Zum Wohl, Gstreamer - How to loop videos without decoding first in Gstreamer

If you’ve been up until it’s 2am and you got a project due in 5 days ago then just jump to here. Or check out the full code available on my github

Recently I’ve been wrapping my head around the video library Gstreamer. Particularly, I’ve been using the Python bindings, naively believing Python would be easier than writing it in its native language, C. In retrospect, I’d perhaps recommend using C instead, it seems to be easier to follow documentation online. As an overview, my use-case is that I want to stream a video over RTSP, but require that the video loops. Surprisingly, Gstreamer has no built in functionality for this, so I dove deeper.

The Gstreamer pipeline

Gstreamer works using a pipeline to link a variety of media elements. In other words, this pipeline defines where we get the data, what to do with the data and where to send the data. Let’s take an example; Say we have the following pipeline: filesrc location=test.mp4 ! qtdemux ! h264parse ! rtph264pay ! udpsink host=$HOST port=5000 (where $HOST is localhost on my system)

This pipeline launches a RTSP Server that takes its source data from a file called test.mp4. This file is passed to a demuxer and then the raw H264 frames are parsed before being wrapped in an rtp header with rtph264pay, then your RTSP stream is accessible via UDP on $HOST at port 5000. You can try this by running this launch string with the gst-launch-1.0 command. You’ll need a video file called test.mp4 of course, and some player like ffplay or vlc to connect to localhost:5000.

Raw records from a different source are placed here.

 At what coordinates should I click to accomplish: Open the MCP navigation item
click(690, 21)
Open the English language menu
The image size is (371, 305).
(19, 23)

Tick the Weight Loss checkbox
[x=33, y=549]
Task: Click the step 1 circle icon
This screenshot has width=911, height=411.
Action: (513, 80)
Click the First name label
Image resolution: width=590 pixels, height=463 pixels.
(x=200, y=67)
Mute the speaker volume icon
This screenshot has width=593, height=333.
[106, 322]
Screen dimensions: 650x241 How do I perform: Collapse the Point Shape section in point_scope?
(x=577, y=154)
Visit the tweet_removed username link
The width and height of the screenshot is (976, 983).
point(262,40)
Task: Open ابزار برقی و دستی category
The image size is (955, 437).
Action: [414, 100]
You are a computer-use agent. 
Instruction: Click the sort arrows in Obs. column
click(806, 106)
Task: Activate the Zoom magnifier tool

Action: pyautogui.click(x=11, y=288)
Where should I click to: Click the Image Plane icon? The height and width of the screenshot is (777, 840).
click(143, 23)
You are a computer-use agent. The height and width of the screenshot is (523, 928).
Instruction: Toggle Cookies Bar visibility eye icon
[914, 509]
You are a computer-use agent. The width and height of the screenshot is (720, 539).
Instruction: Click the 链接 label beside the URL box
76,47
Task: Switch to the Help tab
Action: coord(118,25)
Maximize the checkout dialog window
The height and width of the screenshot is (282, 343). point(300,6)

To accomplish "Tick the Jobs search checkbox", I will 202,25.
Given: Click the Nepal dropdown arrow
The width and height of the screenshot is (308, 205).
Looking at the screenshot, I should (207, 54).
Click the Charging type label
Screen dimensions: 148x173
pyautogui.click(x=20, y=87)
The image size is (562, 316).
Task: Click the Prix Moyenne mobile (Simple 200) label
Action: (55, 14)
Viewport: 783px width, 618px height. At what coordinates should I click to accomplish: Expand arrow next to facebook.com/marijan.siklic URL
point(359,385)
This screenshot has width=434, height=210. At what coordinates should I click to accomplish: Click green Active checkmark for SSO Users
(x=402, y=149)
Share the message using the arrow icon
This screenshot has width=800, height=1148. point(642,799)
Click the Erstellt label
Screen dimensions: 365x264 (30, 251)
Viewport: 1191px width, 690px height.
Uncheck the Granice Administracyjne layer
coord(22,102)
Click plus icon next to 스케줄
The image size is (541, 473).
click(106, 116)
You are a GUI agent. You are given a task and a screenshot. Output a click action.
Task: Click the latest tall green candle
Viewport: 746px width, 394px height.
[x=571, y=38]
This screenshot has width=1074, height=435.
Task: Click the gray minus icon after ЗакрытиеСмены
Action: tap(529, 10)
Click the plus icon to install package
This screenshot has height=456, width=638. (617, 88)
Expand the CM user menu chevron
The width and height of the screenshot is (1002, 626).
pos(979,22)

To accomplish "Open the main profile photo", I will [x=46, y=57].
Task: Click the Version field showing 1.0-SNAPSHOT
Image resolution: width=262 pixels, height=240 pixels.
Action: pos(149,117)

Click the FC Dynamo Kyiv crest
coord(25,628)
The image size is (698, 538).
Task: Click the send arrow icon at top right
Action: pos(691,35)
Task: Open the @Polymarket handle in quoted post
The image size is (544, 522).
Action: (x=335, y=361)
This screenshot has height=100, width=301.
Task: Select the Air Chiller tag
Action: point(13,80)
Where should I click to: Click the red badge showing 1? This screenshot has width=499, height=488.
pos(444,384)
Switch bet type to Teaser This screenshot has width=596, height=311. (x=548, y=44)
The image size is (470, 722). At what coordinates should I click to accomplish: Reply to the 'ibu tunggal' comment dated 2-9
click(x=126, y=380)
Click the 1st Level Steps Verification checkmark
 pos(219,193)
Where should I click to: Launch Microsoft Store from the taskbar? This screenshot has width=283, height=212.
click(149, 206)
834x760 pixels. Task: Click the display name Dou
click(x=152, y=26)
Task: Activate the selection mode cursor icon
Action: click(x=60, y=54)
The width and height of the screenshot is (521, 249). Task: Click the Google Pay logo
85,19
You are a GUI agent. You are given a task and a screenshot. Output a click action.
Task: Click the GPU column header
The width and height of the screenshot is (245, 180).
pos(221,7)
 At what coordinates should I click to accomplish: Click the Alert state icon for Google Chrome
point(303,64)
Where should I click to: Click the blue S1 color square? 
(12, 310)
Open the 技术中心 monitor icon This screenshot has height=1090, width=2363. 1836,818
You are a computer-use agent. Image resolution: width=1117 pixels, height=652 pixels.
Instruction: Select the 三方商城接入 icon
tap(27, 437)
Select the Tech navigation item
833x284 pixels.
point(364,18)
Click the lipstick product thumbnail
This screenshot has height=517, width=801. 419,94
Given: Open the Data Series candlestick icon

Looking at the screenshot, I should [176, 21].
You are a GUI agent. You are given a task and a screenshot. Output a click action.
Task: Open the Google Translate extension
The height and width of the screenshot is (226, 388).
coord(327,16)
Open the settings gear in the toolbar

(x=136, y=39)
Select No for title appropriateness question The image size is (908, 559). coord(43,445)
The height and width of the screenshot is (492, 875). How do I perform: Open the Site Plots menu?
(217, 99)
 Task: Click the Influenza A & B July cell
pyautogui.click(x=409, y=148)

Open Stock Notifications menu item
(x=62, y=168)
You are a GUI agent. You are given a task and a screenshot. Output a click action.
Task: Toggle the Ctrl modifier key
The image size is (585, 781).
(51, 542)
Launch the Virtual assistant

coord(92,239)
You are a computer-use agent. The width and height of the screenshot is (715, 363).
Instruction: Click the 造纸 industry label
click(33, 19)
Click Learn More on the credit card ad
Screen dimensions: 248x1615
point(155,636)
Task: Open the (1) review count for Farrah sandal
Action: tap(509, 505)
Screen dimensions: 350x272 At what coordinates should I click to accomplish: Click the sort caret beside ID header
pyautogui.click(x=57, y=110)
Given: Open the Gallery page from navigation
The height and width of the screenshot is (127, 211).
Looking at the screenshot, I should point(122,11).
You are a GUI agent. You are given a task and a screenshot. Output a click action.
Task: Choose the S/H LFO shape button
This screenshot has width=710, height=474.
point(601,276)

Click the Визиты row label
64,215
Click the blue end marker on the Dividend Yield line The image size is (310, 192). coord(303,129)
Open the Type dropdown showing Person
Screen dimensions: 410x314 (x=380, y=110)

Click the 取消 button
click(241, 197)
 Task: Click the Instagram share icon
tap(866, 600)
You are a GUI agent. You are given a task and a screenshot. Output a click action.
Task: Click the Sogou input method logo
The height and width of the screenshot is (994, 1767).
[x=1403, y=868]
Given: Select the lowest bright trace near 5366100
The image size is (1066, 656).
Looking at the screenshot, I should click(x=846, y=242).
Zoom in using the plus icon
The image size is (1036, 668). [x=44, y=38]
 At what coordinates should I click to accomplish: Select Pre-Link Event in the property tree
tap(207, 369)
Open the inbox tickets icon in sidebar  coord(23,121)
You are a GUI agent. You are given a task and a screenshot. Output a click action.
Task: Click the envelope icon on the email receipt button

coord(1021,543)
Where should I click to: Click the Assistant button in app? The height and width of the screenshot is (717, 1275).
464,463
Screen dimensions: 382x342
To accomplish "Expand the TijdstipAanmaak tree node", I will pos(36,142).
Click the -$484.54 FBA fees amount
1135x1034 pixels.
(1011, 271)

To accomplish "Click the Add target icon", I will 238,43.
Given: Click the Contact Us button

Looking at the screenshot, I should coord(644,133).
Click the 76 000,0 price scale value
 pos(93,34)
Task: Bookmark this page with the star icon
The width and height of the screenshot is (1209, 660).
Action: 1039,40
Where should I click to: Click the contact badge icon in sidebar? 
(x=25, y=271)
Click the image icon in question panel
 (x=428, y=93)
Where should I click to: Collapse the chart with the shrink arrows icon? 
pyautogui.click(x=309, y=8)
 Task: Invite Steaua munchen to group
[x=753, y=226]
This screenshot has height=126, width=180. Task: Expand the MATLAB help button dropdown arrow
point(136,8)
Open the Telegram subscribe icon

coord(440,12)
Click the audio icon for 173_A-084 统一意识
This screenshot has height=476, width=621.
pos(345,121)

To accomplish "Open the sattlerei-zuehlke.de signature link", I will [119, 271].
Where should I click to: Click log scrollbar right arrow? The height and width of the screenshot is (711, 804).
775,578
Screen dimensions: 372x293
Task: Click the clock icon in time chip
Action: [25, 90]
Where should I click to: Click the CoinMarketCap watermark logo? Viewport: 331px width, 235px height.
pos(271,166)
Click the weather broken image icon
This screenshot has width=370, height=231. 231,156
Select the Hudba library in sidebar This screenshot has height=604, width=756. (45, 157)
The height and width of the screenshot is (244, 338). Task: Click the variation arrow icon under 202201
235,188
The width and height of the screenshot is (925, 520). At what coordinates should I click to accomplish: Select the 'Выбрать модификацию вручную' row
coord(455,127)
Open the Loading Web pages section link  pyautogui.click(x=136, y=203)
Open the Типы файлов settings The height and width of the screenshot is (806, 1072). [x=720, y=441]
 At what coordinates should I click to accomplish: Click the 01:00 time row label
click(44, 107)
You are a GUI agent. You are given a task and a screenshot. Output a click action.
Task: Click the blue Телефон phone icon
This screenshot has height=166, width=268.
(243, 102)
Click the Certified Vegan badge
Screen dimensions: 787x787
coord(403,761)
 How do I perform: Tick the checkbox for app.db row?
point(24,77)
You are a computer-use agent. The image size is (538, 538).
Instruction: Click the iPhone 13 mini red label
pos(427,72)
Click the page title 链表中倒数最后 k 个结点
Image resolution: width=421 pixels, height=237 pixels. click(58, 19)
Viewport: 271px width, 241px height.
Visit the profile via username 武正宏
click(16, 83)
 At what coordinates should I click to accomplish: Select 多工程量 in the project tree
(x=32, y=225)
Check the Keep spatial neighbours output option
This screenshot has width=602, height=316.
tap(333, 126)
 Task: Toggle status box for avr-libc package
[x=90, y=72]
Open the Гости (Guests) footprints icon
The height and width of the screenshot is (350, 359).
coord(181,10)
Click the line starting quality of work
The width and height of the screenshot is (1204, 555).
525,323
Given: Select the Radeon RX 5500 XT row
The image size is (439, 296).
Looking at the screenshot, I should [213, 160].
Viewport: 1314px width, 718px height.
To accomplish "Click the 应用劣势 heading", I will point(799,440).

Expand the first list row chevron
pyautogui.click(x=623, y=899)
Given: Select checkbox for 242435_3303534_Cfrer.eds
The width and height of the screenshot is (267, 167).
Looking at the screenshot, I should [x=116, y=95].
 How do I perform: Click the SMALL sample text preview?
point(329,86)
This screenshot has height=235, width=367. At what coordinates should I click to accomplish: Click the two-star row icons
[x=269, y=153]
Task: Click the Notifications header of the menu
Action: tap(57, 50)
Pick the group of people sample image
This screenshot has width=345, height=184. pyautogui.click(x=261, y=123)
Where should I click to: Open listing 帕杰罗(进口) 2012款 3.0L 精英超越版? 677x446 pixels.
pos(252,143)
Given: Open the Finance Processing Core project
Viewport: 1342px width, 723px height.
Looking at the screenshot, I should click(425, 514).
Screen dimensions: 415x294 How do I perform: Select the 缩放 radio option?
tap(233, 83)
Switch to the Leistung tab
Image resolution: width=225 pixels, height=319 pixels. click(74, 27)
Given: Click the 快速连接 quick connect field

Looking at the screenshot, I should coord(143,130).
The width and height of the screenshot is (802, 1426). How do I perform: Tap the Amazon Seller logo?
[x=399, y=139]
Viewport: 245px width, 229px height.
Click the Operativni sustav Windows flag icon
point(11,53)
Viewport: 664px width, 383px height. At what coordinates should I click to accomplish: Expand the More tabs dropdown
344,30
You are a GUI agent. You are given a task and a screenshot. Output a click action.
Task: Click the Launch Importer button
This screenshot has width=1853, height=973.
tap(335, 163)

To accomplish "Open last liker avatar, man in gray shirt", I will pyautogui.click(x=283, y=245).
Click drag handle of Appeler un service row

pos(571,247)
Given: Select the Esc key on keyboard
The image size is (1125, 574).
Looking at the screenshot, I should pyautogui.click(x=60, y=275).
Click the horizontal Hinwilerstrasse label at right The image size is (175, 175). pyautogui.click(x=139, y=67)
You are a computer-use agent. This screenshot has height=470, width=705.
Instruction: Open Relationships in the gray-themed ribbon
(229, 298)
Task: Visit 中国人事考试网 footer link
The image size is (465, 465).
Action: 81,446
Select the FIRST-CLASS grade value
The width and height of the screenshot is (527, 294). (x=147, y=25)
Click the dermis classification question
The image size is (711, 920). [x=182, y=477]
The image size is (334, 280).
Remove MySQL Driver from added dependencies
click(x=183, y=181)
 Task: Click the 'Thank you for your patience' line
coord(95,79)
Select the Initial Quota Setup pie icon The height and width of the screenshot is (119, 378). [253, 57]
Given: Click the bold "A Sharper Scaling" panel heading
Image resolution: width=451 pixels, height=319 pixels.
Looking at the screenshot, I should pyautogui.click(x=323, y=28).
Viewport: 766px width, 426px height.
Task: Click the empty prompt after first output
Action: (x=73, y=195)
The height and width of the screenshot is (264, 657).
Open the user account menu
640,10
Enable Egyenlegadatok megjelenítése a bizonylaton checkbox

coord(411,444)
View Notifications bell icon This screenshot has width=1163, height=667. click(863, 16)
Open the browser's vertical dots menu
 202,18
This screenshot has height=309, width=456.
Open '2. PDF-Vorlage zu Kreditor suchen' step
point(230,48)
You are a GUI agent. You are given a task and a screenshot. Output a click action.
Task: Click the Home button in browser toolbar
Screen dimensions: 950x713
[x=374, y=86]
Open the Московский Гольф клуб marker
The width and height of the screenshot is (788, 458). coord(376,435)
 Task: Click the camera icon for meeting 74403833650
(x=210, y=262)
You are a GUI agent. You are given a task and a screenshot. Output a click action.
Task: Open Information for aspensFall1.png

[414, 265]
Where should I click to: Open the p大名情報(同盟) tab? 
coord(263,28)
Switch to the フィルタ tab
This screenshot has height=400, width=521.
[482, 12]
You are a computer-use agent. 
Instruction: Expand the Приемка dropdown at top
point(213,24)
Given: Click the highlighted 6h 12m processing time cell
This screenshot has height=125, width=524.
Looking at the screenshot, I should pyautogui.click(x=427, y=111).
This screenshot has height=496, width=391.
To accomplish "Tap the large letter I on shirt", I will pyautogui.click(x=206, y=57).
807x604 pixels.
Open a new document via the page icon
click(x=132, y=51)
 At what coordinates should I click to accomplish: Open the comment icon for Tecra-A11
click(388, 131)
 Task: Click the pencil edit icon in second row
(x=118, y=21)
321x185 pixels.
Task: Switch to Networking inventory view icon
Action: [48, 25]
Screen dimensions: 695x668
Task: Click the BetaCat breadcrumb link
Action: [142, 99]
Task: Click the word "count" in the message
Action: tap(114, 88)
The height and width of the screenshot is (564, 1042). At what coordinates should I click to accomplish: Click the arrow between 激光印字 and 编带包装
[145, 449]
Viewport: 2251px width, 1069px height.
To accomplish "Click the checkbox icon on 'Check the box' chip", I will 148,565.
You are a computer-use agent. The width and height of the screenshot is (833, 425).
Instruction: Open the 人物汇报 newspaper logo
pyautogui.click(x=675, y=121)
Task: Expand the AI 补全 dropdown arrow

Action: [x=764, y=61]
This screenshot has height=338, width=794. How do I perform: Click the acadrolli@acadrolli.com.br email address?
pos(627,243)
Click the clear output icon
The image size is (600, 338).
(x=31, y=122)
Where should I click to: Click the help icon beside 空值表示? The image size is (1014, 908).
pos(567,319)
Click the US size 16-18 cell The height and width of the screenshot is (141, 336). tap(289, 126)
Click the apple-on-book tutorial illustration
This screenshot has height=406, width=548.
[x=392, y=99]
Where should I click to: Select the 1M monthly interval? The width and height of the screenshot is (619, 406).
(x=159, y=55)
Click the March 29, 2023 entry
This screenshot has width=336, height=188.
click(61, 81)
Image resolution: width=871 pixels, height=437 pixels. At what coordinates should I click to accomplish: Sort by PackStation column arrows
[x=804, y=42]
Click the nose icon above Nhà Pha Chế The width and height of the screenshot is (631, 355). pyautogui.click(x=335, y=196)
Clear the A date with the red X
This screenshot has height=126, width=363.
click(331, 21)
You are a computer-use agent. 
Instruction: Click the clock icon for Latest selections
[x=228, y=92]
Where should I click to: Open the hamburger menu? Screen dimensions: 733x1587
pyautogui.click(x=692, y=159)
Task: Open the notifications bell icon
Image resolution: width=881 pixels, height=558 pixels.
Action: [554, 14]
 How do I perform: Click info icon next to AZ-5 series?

This is all well and good for simple RTSP serving, but what if you want to perform some processing on the frames before serving them, or wanted to serve RTSP in a programmatic way? Well thankfully Gstreamer’s native C-library has bindings in many languages.

Using appsrc

Instead of using filesrc in the pipeline, we can define and appsrc. This signifies that our data is going to be coming from an application. You can define things like framerate and resolution in your launch string, here is an example apprsc string that takes in some data and then encodes it as h264:

  
	self.launch_string = 'appsrc name=source is-live=true block=true format=GST_FORMAT_TIME ' \
                             'caps=video/x-raw,format=RGB,width={},height={},framerate={}/1 ' \
                             '! videoconvert ! video/x-raw,format=I420 ' \
                             '! x264enc speed-preset=ultrafast tune=zerolatency ' \
                             '! rtph264pay config-interval=1 name=pay0 pt=96' \
            .format(opt.image_width, opt.image_height, self.fps)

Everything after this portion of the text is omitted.